Généralement lorsque le lecteur termine un livre de Joyce Carol Oates, il s’imagine que le suivant ne pourra pas autant le glacer d’effroi. Détrompez-vous, son dernier opus « Daddy Love » atteint son paroxysme dans la descente au plus profond des abîmes de l’âme humaine.
Le roman débute en avril 2006 pour s’achever en septembre 2012. Dans un style épuré, Joyce Carol Oates décrit durant ces six années, les mécanismes destructeurs d’un prédateur sexuel qui use de sa toute-puissance démoniaque pour contrôler ses proies. Le lecteur découvre aussi bien les tourments de la pensée d’un bourreau, d’une victime que d’une jeune mère meurtrie psychologiquement et physiquement. Dinah n’aura de cesse de survivre portée par l’espoir chevillé au corps de retrouver son petit garçon, Robbie enlevé sur le parking d’un supermarché par Daddy Love de son vrai nom : Chet Cash. Cet homme est obsédé par le regard de l’autre. Il redoute d’être démasqué. Aussi, ce démon sait briller en société et se faire apprécier par tous. Les femmes et les hommes qu’il rencontre à travers ses fonctions de pasteur le trouvent serviable, aimable, attentionné et père de famille exemplaire élevant seul son fils.

▶ _À FAIRE_
Recopiez mot pour mot le passage de la critique de « Daddy Love » qui commence à « Généralement lorsque le » et se termine à « de l’âme humaine. ». Les lignes ci-dessous n'ont rien à voir avec la critique.

▶ _DONNÉES FOURNIES_
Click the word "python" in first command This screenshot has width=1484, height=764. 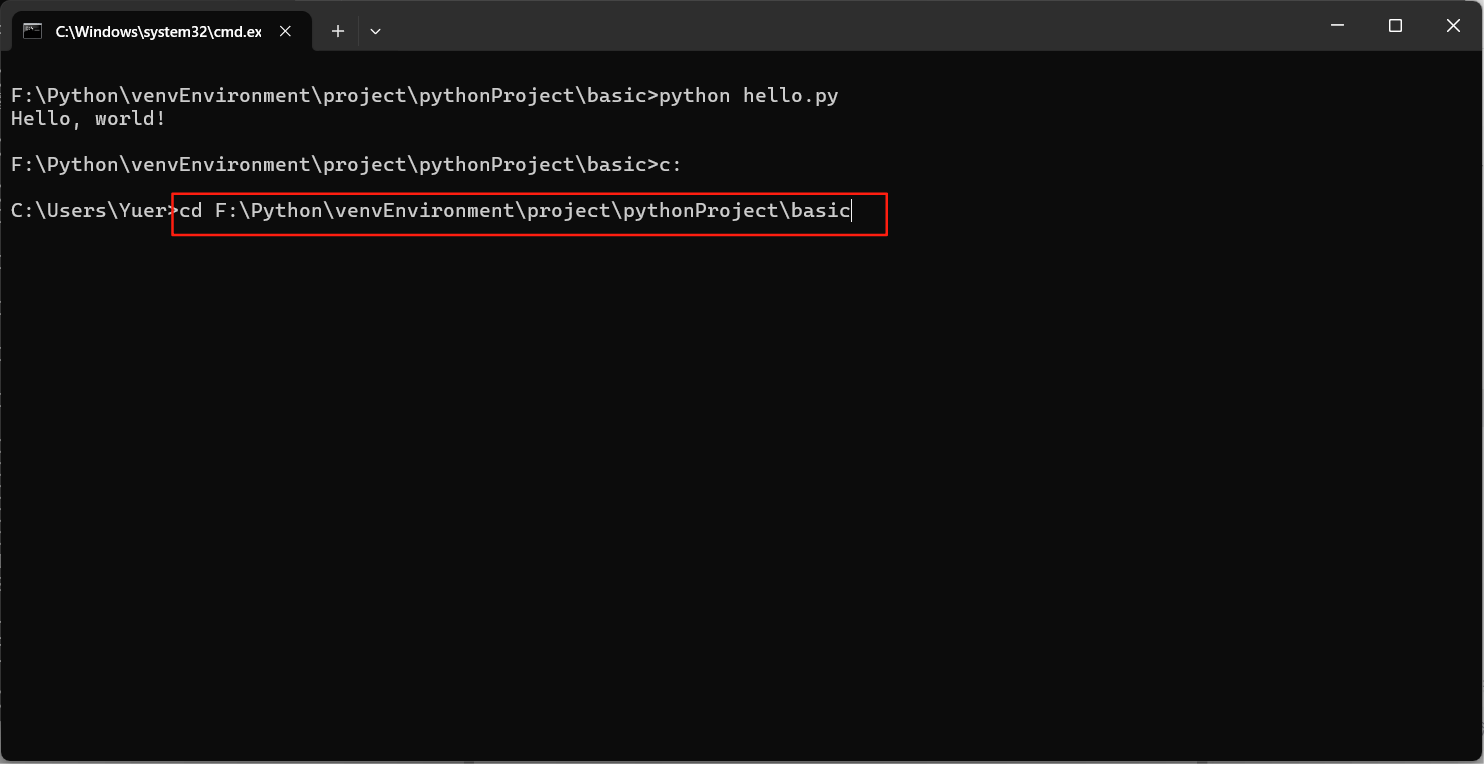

▶ _RÉPONSE ATTENDUE_
Généralement lorsque le lecteur termine un livre de Joyce Carol Oates, il s’imagine que le suivant ne pourra pas autant le glacer d’effroi. Détrompez-vous, son dernier opus « Daddy Love » atteint son paroxysme dans la descente au plus profond des abîmes de l’âme humaine.